Today, I just got so tired of hearing my internal monologue. I mean, I really don’t have anything new to say to myself. It’s all just mumbo jumbo, recycled old material. I can’t even make myself laugh anymore. Making shadow puppets of two dogs growling at each other used to send me into hysterical laughter. But now, nothing.
I think it’s common to get bored of our internal monologue. About half of the cyclists I’ve seen are wearing earphones when I meet up with them. It’s much more difficult than most people think to be alone with your own thoughts and no distractions for 10-12 hours per day.
Even in Bill Bryson’s book, A Walk in the Woods, (now a movie with Robert Redford), in which he walked part of the Appalachian Trail, Bill said he was tired of listening to his own voice in his head.
In our current society, we are bombarded by things that command our attention – media, advertising, other people. But when we are alone and there’s nothing competing for our thoughts, what do we think about?

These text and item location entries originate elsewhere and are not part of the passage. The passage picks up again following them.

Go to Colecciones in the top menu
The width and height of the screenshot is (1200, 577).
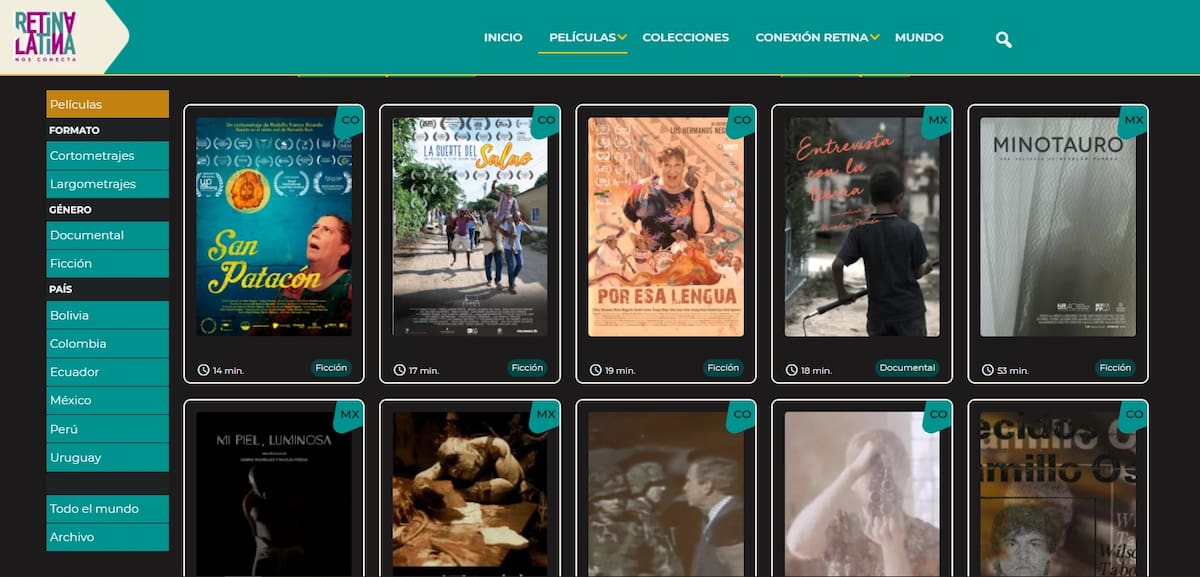click(685, 38)
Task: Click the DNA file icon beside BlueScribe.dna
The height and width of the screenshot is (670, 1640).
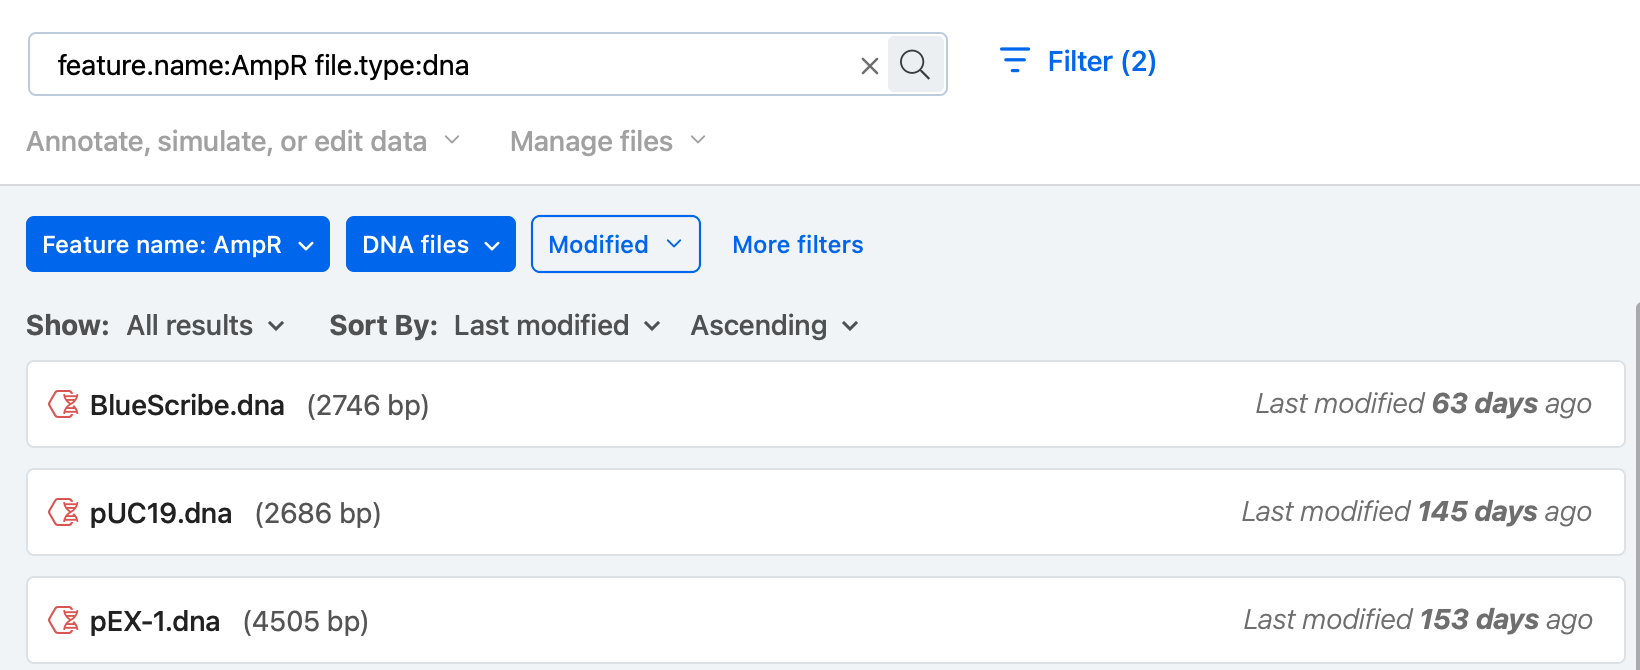Action: (64, 404)
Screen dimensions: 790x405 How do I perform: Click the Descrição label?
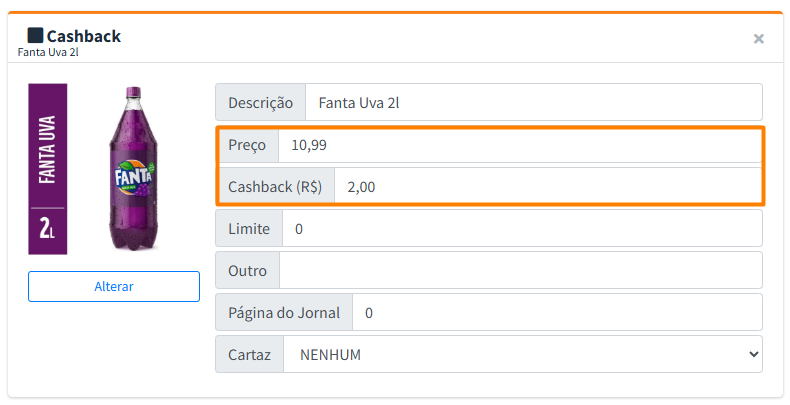[261, 102]
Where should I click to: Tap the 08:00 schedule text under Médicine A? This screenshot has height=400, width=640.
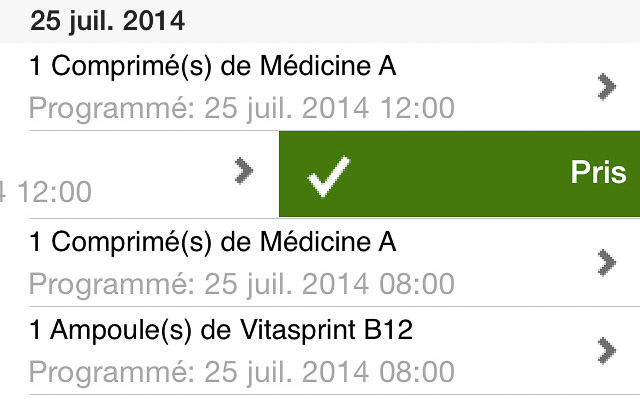coord(242,283)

It was a question asked of me by the reporter in Brandon. In my experience, I would say we think about all kinds of things, past, present, and future. My mind also seems to entertain itself by creating dialogue scenarios with other people. For example, in my mind, I often have conversations with people I’ve never met; they could be real or fictional. Some are nice conversations and some are not. When you let your mind go, it will entertain itself.
My thoughts are sometimes positive and inspirational, and sometimes they are negative. When you let your mind go, you never know what turns up. I can say for a certainty that the mind is busy, busy, busy. This is why I can get tired of listening to myself. I think this is why meditation is so important; it can help quiet the mind. In my tent at night, I’ve been trying to meditate for a few minutes, only to quiet my mind.
And it’s not easy to meditate while I’m walking, so sometimes I’ll take charge of my mind and force it to think of specific things, such as the lyrics of some of my favourite oldies. It helps ease my brain fatigue when I can focus on something specific for a while. Too much free reign causes mental fatigue, but so does too much mental focus. I seem to need a balance.
The best times are when I completely zone out. I can sense the traffic and other things around me, but I’m lost on some different level of brain wave. Sometimes I can do this for a couple of hours at a time. It’s very cool.
But every once in a while, when there are no cars within eyesight on the highway, I pause, raise both of my hands forward, palms outward, and scream ‘STOP’ as loud as I can. It works. I feel better afterward. And long after I finished this walk, a psychologist friend told me that this is a great way to reset the brain.